WHAT NEEDS TO BE DONE:
When a line in the entries below contains the word "status", copy that line.

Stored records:
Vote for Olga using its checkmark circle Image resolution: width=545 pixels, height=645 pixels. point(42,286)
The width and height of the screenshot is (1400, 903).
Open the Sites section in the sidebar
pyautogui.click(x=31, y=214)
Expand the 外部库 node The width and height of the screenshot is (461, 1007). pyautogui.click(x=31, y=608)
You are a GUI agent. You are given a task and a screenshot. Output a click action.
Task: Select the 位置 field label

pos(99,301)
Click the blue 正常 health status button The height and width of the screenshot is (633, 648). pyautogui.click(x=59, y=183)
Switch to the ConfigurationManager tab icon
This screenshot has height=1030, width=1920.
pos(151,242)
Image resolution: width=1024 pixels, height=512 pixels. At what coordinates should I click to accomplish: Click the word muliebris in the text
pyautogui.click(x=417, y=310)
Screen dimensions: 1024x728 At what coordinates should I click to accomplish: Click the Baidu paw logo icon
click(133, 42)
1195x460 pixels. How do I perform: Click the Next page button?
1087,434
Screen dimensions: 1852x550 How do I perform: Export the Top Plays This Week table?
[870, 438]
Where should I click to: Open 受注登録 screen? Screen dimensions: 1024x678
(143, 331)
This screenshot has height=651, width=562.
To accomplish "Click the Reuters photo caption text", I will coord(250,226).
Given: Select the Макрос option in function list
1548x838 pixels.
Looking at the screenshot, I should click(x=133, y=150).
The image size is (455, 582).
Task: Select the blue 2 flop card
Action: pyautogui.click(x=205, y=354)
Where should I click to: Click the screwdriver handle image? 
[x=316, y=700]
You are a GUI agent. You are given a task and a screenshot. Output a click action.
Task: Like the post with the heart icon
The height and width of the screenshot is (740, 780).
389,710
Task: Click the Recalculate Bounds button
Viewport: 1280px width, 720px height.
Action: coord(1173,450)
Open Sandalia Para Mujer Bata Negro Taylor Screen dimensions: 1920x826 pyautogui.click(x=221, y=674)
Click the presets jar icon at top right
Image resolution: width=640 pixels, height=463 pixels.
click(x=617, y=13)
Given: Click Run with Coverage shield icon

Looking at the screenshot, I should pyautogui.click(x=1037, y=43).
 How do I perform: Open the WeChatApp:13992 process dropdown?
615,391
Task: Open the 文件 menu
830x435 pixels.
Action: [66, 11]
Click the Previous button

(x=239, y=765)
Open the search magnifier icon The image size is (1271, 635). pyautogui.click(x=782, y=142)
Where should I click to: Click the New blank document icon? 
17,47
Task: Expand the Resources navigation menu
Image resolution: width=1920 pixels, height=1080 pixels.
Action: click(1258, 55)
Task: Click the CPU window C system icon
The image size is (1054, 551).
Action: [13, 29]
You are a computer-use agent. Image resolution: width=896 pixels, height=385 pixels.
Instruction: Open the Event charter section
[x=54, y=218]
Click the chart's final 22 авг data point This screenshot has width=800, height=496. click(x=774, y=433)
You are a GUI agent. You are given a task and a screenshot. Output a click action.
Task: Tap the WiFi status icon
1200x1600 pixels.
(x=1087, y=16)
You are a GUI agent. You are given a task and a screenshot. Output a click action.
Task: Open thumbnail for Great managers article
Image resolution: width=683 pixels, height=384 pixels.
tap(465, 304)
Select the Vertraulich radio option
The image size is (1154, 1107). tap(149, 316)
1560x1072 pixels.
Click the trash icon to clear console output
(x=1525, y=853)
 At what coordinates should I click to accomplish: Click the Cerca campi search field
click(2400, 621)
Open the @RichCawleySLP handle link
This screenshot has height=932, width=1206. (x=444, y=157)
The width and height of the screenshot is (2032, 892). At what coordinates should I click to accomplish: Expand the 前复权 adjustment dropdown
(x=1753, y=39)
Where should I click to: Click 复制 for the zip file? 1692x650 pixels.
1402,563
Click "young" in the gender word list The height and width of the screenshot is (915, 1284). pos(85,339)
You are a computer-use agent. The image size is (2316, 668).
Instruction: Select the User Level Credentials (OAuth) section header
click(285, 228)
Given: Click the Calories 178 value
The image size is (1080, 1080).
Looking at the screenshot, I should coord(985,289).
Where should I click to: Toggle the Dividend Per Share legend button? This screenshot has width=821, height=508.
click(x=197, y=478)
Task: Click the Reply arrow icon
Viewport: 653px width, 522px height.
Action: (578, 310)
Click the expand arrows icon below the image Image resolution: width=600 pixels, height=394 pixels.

RESULT OF THIS EXERCISE:
Click the blue 正常 health status button The height and width of the screenshot is (633, 648). pyautogui.click(x=59, y=183)
Task: Tap the WiFi status icon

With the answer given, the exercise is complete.